The boards shall specify in the rules any categories of drugs or types of diseases for which a consult agreement may not be established. Each board may adopt any other rules it considers necessary for the implementation and administration of this section. All rules adopted under this section shall be adopted in accordance with Chapter 119. of the Revised Code.
(F)(1) Subject to division (F)(2) of this section, both of the following apply:
(a) A pharmacist acting in accordance with a consult agreement regarding a practitioner's change in a drug for a patient whose drug therapy the pharmacist is managing under the agreement is not liable in damages in a tort or other civil action for injury or loss to person or property allegedly arising from the change.

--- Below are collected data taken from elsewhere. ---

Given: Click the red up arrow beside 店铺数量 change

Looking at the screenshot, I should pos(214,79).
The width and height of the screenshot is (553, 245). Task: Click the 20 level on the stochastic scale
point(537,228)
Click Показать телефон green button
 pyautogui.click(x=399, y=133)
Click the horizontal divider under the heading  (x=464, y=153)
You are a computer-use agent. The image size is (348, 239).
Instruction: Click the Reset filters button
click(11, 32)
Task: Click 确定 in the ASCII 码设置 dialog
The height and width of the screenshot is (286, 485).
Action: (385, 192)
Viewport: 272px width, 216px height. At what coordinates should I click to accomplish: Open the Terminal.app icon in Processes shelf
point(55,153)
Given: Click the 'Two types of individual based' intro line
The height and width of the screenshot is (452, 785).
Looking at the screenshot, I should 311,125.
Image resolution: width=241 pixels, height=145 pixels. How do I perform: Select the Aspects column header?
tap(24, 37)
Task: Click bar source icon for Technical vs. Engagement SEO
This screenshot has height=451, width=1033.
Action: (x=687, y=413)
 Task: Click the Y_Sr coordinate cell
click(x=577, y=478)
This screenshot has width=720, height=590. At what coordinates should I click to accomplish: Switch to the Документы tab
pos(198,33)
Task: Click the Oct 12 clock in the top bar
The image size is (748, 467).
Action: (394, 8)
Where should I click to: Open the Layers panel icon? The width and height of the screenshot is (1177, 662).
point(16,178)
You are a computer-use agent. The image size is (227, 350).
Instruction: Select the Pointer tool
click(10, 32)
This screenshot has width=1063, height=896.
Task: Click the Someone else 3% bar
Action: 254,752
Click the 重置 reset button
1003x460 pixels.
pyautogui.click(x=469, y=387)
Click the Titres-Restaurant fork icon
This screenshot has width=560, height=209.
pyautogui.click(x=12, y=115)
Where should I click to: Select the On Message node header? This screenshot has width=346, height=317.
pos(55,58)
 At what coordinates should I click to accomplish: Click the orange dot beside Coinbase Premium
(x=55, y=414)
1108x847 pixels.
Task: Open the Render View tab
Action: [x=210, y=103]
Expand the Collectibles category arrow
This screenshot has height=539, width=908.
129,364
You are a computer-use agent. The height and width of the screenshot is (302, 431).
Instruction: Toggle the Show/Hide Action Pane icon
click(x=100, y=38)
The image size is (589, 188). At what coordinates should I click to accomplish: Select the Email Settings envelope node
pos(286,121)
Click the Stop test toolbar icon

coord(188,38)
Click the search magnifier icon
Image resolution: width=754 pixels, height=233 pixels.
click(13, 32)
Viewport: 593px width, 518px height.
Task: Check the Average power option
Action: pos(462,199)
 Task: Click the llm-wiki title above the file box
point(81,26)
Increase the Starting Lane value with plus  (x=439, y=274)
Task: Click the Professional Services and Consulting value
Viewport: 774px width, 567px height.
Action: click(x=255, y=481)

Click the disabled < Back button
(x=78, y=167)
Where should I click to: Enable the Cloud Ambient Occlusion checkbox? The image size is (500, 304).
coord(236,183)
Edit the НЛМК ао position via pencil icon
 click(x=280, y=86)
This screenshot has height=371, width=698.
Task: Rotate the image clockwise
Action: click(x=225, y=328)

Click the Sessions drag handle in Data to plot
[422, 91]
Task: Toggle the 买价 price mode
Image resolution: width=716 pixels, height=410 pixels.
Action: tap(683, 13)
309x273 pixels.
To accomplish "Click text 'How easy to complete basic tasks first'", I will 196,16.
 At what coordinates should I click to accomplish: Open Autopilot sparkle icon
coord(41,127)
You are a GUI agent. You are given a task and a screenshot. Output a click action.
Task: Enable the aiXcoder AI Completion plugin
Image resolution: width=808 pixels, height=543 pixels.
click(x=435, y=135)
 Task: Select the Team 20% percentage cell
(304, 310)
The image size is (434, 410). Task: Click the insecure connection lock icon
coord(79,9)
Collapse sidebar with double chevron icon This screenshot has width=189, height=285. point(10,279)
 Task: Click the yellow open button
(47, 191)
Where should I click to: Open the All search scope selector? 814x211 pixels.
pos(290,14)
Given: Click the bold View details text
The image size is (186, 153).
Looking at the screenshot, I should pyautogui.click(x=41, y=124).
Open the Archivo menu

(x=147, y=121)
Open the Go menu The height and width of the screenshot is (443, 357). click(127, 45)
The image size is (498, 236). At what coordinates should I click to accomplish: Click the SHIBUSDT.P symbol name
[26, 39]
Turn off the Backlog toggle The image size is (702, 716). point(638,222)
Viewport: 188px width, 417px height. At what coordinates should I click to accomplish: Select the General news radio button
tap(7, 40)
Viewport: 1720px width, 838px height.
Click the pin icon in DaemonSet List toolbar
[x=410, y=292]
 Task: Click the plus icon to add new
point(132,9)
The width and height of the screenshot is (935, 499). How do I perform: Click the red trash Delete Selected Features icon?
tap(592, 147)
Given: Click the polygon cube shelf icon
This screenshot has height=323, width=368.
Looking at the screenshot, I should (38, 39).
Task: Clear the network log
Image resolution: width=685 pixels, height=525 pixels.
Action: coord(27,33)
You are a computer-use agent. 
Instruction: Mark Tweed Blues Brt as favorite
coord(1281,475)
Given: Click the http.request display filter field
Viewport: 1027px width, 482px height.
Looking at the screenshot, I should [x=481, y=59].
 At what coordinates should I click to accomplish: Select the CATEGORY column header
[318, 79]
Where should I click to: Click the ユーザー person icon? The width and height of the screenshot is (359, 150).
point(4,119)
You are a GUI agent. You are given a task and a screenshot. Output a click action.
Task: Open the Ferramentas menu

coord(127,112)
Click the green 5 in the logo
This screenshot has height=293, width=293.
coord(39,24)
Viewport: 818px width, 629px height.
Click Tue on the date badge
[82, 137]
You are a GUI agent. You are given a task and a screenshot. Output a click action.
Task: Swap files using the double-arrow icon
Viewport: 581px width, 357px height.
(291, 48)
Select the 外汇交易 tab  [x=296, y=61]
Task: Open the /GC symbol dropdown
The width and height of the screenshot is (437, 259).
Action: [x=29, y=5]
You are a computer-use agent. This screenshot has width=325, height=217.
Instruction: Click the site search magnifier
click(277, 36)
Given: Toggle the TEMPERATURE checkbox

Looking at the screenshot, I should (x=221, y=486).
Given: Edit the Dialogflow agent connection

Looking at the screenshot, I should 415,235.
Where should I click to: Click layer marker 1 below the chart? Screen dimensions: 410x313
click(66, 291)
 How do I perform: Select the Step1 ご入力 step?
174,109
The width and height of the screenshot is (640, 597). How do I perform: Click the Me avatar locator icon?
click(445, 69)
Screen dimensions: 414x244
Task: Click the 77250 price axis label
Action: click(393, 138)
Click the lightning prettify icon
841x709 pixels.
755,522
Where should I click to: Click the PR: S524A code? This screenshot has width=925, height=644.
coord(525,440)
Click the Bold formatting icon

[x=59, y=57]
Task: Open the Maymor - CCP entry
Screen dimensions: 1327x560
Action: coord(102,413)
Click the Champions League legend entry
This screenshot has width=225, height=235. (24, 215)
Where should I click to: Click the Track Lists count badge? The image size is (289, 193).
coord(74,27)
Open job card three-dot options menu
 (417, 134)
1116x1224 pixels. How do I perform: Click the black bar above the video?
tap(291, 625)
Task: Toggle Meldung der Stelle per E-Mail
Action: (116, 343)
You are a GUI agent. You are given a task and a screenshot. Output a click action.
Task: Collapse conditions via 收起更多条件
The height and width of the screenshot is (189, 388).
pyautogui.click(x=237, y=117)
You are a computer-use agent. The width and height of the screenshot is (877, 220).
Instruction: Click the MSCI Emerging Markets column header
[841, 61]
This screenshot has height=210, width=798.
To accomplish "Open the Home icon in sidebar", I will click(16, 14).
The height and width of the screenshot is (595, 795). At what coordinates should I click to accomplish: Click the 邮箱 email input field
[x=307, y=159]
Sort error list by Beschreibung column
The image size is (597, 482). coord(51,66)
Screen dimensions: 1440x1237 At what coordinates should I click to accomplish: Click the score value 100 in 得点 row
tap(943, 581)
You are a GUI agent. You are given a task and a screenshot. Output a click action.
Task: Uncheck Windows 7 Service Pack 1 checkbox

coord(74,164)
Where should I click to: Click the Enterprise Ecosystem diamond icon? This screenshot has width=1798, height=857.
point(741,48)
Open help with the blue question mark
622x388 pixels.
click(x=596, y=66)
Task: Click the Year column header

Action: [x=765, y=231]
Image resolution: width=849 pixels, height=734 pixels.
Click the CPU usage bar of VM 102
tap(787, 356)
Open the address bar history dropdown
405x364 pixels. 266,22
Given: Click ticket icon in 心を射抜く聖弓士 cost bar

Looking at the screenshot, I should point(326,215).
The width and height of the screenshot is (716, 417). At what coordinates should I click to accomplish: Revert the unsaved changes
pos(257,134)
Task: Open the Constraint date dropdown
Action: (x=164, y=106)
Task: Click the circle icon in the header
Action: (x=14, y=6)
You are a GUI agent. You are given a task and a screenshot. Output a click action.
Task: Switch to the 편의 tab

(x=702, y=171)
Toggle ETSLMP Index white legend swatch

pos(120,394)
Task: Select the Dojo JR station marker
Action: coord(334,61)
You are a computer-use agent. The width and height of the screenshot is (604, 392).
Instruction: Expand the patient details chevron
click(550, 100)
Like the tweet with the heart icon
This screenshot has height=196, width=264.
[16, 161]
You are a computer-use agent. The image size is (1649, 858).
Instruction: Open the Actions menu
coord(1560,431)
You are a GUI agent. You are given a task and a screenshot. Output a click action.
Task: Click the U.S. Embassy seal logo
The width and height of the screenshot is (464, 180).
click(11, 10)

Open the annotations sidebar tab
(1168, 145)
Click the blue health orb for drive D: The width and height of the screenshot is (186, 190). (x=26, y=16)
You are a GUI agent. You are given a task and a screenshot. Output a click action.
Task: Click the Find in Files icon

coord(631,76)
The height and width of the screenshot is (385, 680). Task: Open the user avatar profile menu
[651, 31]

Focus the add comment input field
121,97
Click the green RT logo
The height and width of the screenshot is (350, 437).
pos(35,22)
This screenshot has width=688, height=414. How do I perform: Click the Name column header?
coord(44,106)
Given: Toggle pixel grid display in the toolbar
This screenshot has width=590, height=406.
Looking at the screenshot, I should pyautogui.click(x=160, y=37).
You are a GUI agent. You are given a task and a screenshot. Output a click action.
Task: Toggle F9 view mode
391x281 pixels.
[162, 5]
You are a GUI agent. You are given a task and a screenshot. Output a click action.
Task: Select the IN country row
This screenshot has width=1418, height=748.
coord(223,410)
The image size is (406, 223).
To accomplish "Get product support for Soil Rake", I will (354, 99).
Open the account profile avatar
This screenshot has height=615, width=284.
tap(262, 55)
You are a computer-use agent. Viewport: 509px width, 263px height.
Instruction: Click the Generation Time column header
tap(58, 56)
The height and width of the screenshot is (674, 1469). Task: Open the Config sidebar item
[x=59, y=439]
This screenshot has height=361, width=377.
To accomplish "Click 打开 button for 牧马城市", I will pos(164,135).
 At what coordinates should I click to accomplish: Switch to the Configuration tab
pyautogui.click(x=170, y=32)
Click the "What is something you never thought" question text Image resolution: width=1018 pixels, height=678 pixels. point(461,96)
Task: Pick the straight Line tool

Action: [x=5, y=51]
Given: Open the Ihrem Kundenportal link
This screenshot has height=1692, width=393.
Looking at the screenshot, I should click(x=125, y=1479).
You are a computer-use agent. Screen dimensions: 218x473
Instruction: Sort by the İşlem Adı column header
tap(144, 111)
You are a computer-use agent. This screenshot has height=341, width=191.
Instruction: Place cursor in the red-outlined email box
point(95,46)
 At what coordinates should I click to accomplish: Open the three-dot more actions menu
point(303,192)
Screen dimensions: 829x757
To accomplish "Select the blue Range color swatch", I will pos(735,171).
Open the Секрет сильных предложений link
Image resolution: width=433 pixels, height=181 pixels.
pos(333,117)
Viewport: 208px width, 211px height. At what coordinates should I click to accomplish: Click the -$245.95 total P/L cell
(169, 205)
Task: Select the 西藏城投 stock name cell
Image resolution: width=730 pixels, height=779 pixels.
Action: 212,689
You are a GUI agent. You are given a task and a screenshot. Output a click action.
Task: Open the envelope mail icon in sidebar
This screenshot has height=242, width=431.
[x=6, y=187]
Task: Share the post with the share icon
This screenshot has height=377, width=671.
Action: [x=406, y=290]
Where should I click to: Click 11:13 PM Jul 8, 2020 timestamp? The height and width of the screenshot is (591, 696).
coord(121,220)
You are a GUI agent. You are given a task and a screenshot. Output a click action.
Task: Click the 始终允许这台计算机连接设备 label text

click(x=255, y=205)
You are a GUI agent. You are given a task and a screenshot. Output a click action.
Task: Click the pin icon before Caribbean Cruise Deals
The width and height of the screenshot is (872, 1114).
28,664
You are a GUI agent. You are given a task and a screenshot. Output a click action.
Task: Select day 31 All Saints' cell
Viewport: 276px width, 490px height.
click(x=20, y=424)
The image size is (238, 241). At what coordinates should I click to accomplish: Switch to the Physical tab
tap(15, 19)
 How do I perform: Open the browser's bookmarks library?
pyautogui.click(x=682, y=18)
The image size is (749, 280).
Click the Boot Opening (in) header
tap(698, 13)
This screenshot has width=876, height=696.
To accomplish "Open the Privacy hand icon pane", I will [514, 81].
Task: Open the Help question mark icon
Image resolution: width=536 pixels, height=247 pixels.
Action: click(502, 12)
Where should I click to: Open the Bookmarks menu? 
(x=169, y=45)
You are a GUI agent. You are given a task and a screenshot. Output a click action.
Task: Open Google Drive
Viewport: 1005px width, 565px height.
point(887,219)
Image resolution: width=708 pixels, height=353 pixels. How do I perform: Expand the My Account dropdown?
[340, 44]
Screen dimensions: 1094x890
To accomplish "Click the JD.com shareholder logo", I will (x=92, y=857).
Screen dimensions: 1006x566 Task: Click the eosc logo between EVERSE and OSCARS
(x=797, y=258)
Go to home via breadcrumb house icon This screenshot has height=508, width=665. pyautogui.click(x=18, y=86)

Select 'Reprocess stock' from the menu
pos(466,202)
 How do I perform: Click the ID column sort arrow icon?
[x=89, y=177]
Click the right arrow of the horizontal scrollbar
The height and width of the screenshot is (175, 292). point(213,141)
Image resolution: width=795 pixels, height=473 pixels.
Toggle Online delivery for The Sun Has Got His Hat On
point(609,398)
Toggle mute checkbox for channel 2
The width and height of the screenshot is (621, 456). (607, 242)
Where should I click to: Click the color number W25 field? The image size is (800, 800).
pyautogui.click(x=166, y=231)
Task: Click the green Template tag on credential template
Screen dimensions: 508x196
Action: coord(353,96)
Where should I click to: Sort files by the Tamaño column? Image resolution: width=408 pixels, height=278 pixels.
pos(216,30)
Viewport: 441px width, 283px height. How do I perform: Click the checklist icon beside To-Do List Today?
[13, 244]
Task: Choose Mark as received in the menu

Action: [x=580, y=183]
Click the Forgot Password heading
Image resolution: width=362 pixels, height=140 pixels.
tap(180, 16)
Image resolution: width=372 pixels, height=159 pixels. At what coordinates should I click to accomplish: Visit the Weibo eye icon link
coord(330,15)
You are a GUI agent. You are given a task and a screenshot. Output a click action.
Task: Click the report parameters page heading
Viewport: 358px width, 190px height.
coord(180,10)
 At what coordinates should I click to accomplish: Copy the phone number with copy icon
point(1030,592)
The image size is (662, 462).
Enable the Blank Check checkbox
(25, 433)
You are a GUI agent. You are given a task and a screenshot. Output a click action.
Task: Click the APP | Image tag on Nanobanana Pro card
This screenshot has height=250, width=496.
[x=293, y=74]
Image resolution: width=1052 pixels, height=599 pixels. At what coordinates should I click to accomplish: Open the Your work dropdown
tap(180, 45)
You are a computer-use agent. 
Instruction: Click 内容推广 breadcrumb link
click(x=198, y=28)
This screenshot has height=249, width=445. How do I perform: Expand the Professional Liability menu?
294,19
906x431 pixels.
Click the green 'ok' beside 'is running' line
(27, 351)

(b) A practitioner acting in accordance with a consult agreement regarding a pharmacist's change in a drug for a patient whose drug therapy the pharmacist is managing under a consult agreement is not liable in damages in a tort or other civil action for injury or loss to person or property allegedly arising from the change unless the practitioner authorized the specific change.
(2) Division (F)(1) of this section does not limit a practitioner's or pharmacist's liability in damages in a tort or other civil action for injury or loss to person or property allegedly arising from actions that are not related to the practitioner's or pharmacist's change in a drug for a patient whose drug therapy is being managed under a consult agreement.
Section 2. That existing sections 339.78, 339.81, 1751.91, 3923.89, 4729.01, and 4729.39 of the Revised Code are hereby repealed.
Section 3. Sections 1751.91 and 3923.89 of the Revised Code, as amended by this act, apply to contracts, policies, agreements, and plans that are delivered, issued for delivery, modified, or renewed on or after the effective date of this section.
Section 4. This act shall be known as the Pharmacist Prescribing Authority Act.